Lithium-metal batteries exhibit 50% higher energy densities than lithium-ion batteries, the current choice for commercial applications such as electric vehicles.

Tearing of the separator
The researchers prepared half cells of 2032 coin cell batteries that included a 50 micron thick layer of lithium metal on a copper foil counter electrode and a 9 micron copper collector as the working electrode. Placed between the two electrodes was a pair of 25 micron thick separators that contained two polypropylene layers sandwiching an interior polyethylene layer.

The electrolyte used in the coin cell battery was a 2.8 molar solution of lithium bis(fluorosulfonyl) imide in 1,2-dimethoxyethane. Harrison says, “In conducting our experiments, we used an excess of electrolyte in the battery. This is a pretty normal procedure in studying how the battery cycles to ensure full wetting of the separator and because a lot of electrolyte is consumed during cycling. In commercial operation, the electrolyte concentration is kept as low as possible to maintain battery energy density.”

The researchers cycled the battery at a high rate of 1.88 milliamps per square centimeter to simulate conditions that will be found in applications such as electric vehicles. They were able to analyze the inner workings of the battery after each charge/discharge cycle.

After one cycle, the researchers found that SEI formed immediately as the battery started cycling. Included within the SEI was disconnected lithium which, as reported in the previous TLT article,¹ is one reason why lithium-metal batteries fail prematurely.

Harrison says, “As we evaluated the battery cell after 101 cycles, we found that the separator was completely torn by the SEI, and large lithium-metal deposits were present. This leads to a short circuiting of the battery and total failure.”

But the researchers did not notice the presence of any dendrites. Jungjohann says, “We determined that the mechanical properties of the SEI created pathways for the lithium metal to penetrate and tear the plastic separator. It also is possible that hard tips formed in the SEI could pierce the separator.”

Figure 1 shows a scanning electron micrograph of one of the lithium-metal half cells evaluated after a specific experiment. Sections of the battery are divided through color coding into lithium, the separator, SEI/ electrolyte and the copper component of the electrodes. This image clearly shows that the SEI/electrolyte has penetrated the separator.


Figure 1. A scanning electron micrograph of a high-rate cycled lithium-metal half cell is shown. The copper present originates from the current collector. Figure courtesy of Sandia National Laboratories.

With empirical evidence showing this new mechanism for lithium-metal battery failure, the question arises about how to minimize it. Harrison says, “The evidence we have produced suggests that formation of SEI with liquid electrolytes leads to failure, and working with a solid electrolyte is one potential mitigation. Dendrites may form in the solid electrolyte, but at least it does not appear as if the high cycling rate conditions will lead to shredding of the separator, and SEI reactions can be less extensive. Our work also shows that attention must be paid to the composition and structure of the separator when cycling lithium in liquid electrolytes to find an alternative that may not be as vulnerable to tearing under high cycling rate conditions.”

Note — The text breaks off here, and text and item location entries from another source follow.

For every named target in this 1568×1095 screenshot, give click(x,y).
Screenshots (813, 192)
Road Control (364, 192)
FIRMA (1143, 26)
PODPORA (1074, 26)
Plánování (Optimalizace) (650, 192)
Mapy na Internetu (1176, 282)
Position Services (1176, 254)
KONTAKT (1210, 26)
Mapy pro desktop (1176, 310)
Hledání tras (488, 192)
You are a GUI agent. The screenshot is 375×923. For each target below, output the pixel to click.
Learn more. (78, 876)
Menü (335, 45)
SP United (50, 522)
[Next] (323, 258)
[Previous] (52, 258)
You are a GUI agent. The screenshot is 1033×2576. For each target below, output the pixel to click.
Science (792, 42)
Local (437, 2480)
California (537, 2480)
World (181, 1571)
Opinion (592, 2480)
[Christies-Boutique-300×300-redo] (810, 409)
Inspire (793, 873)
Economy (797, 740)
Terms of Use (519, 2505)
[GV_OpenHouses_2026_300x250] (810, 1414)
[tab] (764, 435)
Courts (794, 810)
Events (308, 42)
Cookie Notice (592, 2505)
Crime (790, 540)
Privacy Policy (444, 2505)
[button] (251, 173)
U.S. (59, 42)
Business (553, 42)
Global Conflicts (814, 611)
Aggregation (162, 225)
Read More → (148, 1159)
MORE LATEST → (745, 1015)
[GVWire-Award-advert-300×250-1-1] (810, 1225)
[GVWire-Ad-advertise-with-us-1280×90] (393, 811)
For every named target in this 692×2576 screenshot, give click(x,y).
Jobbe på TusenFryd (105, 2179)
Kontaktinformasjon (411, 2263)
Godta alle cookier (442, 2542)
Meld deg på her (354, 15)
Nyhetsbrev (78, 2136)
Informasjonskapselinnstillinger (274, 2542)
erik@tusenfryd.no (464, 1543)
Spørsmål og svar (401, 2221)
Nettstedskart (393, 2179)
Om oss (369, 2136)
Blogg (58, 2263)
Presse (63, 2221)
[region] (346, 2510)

Future work will concern evaluating the inner workings of the battery to better understand the composition of the various species formed during rapid cycling. Harrison says, “We also are evaluating other liquid electrolytes to determine if the same separator tearing phenomenon is observed. External pressure experiments will be conducted to ascertain how changes in pressure will impact the separator. Eventually, we also will evaluate solid electrolytes to determine if they could be a better option.”

Additional information can be found in a recent articles² or by contacting Jungjohann at kljungj@sandia.gov.

REFERENCES
1. Canter, N. (2019), “Determining how lithium-metal batteries fail,” TLT, 75 (12), pp. 12-13. Available here.
2. Jungjohann, K., Gannon, R., Goriparti, S., Randolph, S., Merrill, L., Johnson, D., Zavadil, K., Harris, S. and Harrison, K. (2021), “Cryogenic laser ablation reveals short-circuit mechanism in lithium metal batteries,” ACS Energy Letters, 6 (6), pp. 2138-2144.